* _EXTRACT_

──────────

I was really really scared of the 20 week scan (particularly this time, my second time around - even though, or perhaps because, everything was fine the first time). I wasn't at all complacent, I spent the entire scan shaking and in tears, convinced the next words would be that something was wrong. But I had to face my fear and I would never have refused the scan - it's just too important.

LadyBiscuit · 24/02/2010 22:29

I refused nuchal and triple tests but I had an anomaly scan (that's actually what a 20 week scan is). I wouldn't have had a termination unless I had a foetus with a condition that was incompatible with life.

One of my friends decided to terminate after the 20 week scan showed her baby's brain was not connected to its spinal cord. Absolutely horrible and heart-breaking but much more traumatic IMO to have continued with the pregnancy to term and then discover it. Of course it may be that you feel (judging by your post of 13.02) that you would want to continue to pregnancy to term. I don't know if you've considered abnormalities that are so severe though - forgive me if you have been through that thought process.

Diege · 25/02/2010 11:55

As someone who works in antenatal screening and is currently leading a research project that's looking at better ways of putting together info on screening/scans for distribution to pregnant women and their families, I'd like to add some support for QUEEN. Of course there are very sadly problems that can be diagnosed in utereo that can (most of the time) be seen on the scan (such as spina bifida). However, we shouldn't lose sight of the fact that the 20 week scan is actually part of the screening process for chromosomal and other abnormailities (only part of, as it's pretty imperfect at identifiying things such as ds). Ie, it will suggest that there may be problems, but can only talk (most of the time) of greater or lesser risk, usually combined with other background factors such as age etc. In other words, it can't often say there is is problem, and for this reason we give out leaflets that detail the actual rates of abnormailities that can be seen on an scan (pretty low actually - 25-35%), the fact that in the majoroity of cases 'soft' markers are simply 'variations on the norm', and that, for this reason we ask for consent from the pregnant woman as would be the case for any screening test, recognising that the majority of soft markers are in fact 'false positives'. It's also true that there is research that points to the fact that the 20 weeks scan doesn;t actually result in better outcomes for the baby, as the majority of abnormalities will be detected at birth. Please don't think I'm downplaying the very tragic cases of when a life limited condition is identified at 20 weeks. I understand this is a very real consideration for many people, and a valid reason for choosing to have a scan. On the other hand some lethal conditions are missed. What I'm trying to say (not very well)is that we need to step back a little and remember that, as with all screens, the 20 week scan simply identifiies possible problems (or that things are possibly 100% perfect) and for that reason QUEEN is entirely correct in the reasons she gives for declining.

──────────

* _AVAILABLE DATA_
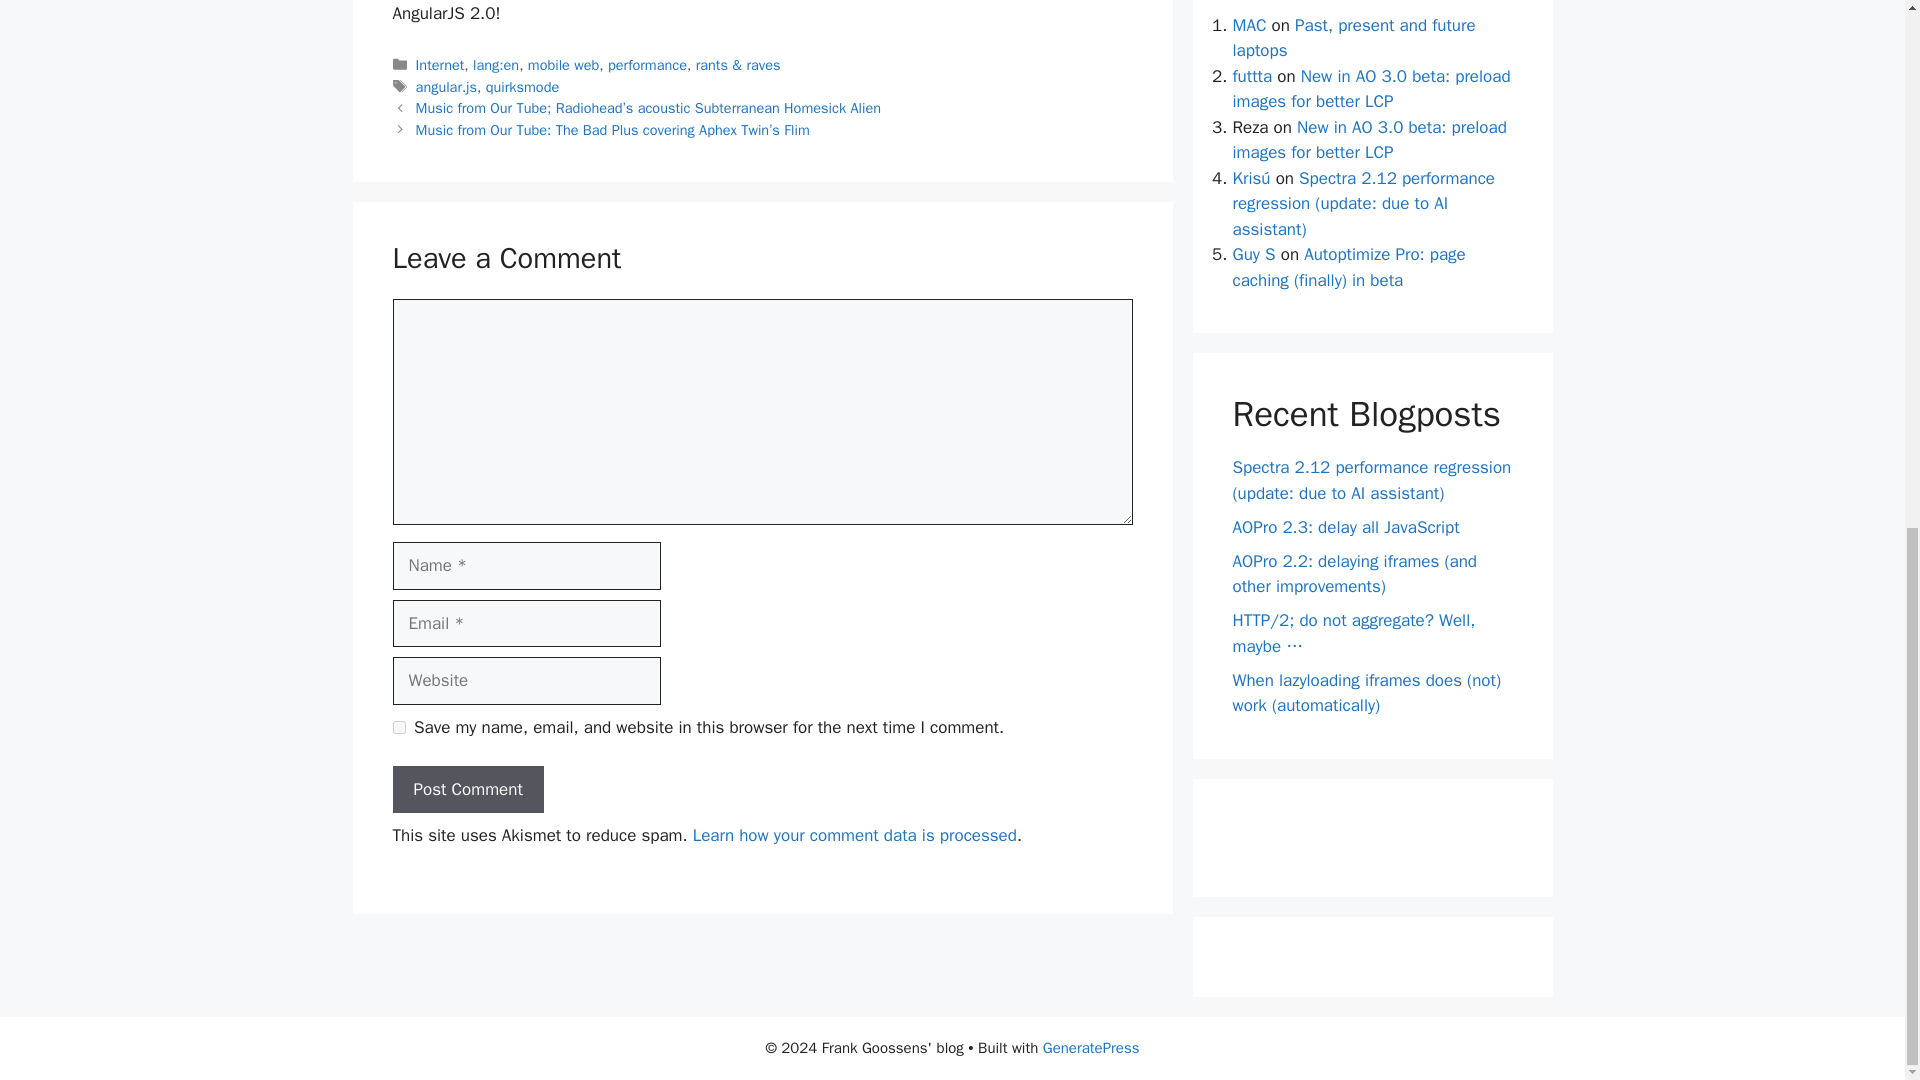 This screenshot has width=1920, height=1080. What do you see at coordinates (446, 86) in the screenshot?
I see `angular.js` at bounding box center [446, 86].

──────────

* _EXERCISE TASKS_
A. In the forum discussion about the 20 week scan, what did the scan of LadyBiscuit's friend show?
B. Reproduce part of the 20 week scan discussion word for word, starting with "I refused nuchal" and going on through "that thought process.".
C. Write the next part of the forum discussion about the 20 week scan, picking up after its final sentence.

* _TASK RESPONSES_
A. It showed that her baby's brain was not connected to its spinal cord.

B.
I refused nuchal and triple tests but I had an anomaly scan (that's actually what a 20 week scan is). I wouldn't have had a termination unless I had a foetus with a condition that was incompatible with life.

One of my friends decided to terminate after the 20 week scan showed her baby's brain was not connected to its spinal cord. Absolutely horrible and heart-breaking but much more traumatic IMO to have continued with the pregnancy to term and then discover it. Of course it may be that you feel (judging by your post of 13.02) that you would want to continue to pregnancy to term. I don't know if you've considered abnormalities that are so severe though - forgive me if you have been through that thought process.

C.
QueenOfFlamingEverything · 25/02/2010 12:17

Thank you Diege, it is interesting to hear the perspective from someone who works in the field.

I can see this is a far more controversial and emotive decision than I had any idea it would be, and tbh I feel pretty jumped on now. But the more I research the more certain I am that routine scanning is not something I want to have. I can see why people are questioning my decision to have a dating scan but I had my own reasons for wanting that scan. They are no longer an issue - I am making my decision about the 20 week scan on its own merits.

The NHS's own Health Technology Assessment concludes that perinatal mortality is only reduced if the majority of women accept termination for serious abnormalities, which I would not do.

The consensus from the studies done seem to be that ultrasound should only be carried out for diagnostic purposes, and I don't want diagnosing. Maybe not a decision anyone else would make, but I am clear on it. So what reason is there, if I have chosen not to have antenatal screening, to go for a screening test?